I've so far looked at a Jotul 400 Castine, a Dutchwest, and some Vermont Castings stoves. There are things about all of them that make me question whether we'd be happy with them. One question for starters, though, is why do almost all stoves have glass doors? I like those cast iron doors on the Garrison II. We don't expect to get any particular joy out of watching the fire (other than to be more easily reminded that it's time to add more wood before it goes cold on us). Why have something potentially breakable in place of the cast iron? So far I haven't found a stove with cast iron doors that would fit with proper clearances on our 4-foot by 4-foot hearth. Am I missing out on something?

I asked one of the dealers, and he said people like to look at the fire.

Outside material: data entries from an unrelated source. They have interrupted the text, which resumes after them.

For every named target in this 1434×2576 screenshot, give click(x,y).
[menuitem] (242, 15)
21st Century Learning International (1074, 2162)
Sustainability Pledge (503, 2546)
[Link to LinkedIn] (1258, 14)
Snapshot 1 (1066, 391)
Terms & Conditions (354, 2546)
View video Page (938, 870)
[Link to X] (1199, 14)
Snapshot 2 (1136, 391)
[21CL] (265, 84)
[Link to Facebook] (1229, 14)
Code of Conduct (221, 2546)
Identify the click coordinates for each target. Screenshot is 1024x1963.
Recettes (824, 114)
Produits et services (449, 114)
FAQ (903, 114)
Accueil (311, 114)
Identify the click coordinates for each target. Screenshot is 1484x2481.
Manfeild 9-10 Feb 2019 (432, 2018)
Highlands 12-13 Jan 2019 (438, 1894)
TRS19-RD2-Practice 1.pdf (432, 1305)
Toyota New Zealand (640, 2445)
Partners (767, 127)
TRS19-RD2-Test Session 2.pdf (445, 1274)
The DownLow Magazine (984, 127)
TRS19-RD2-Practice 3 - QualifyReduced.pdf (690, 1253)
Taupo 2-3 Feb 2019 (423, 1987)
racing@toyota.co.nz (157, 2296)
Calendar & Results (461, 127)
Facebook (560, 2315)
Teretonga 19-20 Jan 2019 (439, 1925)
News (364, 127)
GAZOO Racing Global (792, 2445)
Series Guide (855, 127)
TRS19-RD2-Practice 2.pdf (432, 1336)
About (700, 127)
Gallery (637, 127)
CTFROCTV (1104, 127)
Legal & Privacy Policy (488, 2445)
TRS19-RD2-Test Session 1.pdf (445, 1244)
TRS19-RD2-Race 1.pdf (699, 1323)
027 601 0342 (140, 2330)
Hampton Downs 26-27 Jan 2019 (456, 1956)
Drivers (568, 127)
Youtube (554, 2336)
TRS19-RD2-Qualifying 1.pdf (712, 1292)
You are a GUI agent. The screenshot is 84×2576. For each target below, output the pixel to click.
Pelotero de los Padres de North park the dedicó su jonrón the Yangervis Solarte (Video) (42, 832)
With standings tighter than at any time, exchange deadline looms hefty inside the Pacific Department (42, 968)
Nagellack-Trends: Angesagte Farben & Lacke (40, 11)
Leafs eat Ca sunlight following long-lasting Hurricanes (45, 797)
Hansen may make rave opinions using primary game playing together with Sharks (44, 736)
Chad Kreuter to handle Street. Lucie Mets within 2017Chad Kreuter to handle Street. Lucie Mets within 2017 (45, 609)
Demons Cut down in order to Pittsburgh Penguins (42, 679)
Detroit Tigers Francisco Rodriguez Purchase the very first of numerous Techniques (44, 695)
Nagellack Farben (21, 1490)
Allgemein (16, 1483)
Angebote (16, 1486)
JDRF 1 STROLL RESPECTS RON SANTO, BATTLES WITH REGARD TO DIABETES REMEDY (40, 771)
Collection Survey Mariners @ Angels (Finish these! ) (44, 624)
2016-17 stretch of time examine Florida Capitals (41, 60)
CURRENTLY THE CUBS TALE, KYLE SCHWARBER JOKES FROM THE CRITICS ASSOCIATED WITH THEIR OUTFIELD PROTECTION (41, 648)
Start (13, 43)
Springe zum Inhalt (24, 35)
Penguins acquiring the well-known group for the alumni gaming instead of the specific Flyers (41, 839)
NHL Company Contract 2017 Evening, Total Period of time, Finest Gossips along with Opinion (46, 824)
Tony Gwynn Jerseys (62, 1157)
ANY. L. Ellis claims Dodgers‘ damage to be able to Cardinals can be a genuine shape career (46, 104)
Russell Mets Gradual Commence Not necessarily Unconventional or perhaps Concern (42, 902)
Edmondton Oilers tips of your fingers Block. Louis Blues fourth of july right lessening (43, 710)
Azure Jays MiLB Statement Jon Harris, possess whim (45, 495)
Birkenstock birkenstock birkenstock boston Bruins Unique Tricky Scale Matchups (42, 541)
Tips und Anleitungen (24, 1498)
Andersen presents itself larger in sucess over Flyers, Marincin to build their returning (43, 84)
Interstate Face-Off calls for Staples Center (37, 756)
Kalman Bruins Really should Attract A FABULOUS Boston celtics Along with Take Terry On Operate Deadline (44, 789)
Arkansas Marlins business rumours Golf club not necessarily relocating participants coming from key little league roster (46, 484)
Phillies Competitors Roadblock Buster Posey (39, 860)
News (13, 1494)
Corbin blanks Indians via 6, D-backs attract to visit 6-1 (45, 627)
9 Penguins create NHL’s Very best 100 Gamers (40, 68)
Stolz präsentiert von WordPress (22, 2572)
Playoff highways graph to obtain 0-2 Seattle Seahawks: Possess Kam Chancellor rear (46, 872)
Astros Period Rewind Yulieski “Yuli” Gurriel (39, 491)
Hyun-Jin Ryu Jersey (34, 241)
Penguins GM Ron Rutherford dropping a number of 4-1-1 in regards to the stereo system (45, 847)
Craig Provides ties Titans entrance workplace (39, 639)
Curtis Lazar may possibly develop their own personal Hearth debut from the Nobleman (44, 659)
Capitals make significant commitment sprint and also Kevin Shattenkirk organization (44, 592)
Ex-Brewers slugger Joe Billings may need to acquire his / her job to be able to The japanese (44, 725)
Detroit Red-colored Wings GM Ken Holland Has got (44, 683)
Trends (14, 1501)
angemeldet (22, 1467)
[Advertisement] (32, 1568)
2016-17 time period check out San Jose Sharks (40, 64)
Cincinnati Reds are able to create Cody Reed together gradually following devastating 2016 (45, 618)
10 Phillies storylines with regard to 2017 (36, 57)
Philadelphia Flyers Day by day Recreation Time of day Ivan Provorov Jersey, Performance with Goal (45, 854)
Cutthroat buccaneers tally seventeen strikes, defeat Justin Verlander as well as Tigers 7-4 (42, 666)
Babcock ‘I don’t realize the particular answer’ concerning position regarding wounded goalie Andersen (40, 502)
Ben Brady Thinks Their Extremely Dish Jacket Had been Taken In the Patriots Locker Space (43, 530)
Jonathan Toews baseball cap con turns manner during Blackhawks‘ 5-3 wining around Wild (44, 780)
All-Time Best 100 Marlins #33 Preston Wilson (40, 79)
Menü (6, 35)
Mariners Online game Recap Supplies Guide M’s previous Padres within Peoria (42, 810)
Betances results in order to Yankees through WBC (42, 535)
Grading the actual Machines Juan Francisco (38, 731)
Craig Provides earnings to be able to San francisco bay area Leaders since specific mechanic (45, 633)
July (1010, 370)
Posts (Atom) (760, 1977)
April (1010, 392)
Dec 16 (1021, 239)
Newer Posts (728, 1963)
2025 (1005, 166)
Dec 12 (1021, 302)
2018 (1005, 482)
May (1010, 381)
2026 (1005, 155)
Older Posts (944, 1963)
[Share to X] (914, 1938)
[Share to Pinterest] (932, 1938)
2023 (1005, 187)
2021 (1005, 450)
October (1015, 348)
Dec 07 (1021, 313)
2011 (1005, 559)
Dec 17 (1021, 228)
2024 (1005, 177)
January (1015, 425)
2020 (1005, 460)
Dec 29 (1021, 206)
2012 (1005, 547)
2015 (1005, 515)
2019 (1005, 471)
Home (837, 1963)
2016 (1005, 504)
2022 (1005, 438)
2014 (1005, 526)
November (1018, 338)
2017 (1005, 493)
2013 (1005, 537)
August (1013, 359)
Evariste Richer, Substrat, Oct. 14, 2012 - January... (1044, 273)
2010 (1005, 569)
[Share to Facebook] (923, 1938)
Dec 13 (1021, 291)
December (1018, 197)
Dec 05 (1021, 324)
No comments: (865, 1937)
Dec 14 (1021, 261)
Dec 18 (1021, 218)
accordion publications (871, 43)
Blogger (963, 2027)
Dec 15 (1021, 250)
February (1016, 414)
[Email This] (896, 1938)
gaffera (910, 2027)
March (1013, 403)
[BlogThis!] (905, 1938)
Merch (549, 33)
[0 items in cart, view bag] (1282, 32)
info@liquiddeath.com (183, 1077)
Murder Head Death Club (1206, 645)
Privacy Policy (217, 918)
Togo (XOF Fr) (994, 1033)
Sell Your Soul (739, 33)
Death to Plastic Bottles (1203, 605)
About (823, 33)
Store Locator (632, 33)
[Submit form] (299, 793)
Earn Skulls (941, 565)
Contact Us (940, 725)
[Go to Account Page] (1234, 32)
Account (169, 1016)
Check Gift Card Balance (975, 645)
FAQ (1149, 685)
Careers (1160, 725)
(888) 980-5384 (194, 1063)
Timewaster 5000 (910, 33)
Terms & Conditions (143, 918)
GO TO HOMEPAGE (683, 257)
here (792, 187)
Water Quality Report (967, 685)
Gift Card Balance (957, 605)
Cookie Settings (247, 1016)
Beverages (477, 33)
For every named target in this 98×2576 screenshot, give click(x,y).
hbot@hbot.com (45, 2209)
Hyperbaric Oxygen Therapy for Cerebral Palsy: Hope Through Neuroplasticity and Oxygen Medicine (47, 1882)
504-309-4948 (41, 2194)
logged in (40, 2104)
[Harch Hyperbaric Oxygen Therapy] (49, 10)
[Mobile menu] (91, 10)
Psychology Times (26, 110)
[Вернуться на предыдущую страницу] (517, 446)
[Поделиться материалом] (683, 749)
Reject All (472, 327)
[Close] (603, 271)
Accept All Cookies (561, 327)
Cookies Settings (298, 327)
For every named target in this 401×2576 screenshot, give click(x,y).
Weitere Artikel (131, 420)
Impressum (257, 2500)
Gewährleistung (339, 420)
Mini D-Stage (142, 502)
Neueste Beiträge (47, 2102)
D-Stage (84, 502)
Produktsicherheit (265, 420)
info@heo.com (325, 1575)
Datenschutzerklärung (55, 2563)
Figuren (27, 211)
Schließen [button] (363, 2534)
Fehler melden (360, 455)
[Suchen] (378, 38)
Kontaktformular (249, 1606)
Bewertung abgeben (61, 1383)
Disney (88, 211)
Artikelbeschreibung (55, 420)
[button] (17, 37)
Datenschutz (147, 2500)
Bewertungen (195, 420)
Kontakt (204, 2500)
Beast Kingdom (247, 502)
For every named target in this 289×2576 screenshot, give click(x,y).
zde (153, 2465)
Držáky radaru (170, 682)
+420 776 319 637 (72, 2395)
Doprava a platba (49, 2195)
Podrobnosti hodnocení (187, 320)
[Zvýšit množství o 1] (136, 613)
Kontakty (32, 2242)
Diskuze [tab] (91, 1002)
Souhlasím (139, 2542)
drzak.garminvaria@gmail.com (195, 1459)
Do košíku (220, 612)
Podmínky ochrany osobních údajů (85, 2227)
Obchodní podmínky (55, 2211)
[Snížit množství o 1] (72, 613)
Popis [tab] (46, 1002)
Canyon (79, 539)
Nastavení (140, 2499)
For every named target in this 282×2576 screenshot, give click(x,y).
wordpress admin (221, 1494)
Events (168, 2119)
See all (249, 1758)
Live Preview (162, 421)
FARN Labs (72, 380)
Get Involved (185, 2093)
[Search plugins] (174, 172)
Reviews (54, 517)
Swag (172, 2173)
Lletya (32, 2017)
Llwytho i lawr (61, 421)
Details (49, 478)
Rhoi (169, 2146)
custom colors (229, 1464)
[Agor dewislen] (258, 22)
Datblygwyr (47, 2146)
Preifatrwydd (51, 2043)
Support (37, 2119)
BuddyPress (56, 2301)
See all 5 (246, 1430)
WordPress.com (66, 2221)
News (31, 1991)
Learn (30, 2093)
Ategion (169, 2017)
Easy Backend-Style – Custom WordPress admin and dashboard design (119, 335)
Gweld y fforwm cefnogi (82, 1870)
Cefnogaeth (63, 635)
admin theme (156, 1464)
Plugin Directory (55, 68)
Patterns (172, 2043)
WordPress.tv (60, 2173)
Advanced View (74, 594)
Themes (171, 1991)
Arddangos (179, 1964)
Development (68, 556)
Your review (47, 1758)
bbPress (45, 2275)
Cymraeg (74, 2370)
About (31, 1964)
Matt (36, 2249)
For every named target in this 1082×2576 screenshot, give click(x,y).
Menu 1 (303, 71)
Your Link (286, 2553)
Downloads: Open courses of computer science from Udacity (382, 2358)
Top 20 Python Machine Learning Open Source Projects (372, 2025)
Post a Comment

All customers like to look at the fire???
 
That glass is TOUGH, breakable yes but alot tougher than you may think
Most people like to look at the fire , especially the secondary burn.
Look at my stove too.
 
That glass is TOUGH, breakable yes but alot tougher than you may think

I suppose it is tough, but why use something that isn't as tough as cast iron? I'd hate to think something would slip some cold, clumsy morning in January, and we'd be without heat for a week while waiting for a replacement part. And then if it requires a break-in period for high-temperature cement to cure...

I notice that the Vermont Castings and Dutchwest stoves have andirons to hold wood back from the glass, while the Jotul stoves do not. Is there any significance to that? Are the andirons there to protect the glass from breaking or is it an attempt to hold the wood away so airflow will keep it free of soot?

And that's another thing? Why have something that will get dirty? I saw in the reviews where somebody said they can sometimes get dirty with an overnight, dampered-down fire, but will clean themselves with a hot fire. Is that the way they really work?
 
I have few weeks of use with my Summit now and the glass stays very clean. If you don't like looking at the fire then don't bother cleaning the glass if it gets dirty.
 
Some stoves give you the option to have a solid door. Its actually one of the cheapest options. I went without the brass , pewter,gold trims for my door as they cost up to an extra 300 to 500 bucks. I did however go plain black with the glass so i could monitor my fuel levels closer.
 
There are very few stoves made without a view these days. But that is not glass, it's a clear ceramic, much tougher than glass. But if you wanted to have a custom piece of plate steel made up to match the glass dimensions, it should work. If you are going for a Jotul, get the F500. It is a better sized match for the GarrisonII. The Morso 3610 is a nice one too.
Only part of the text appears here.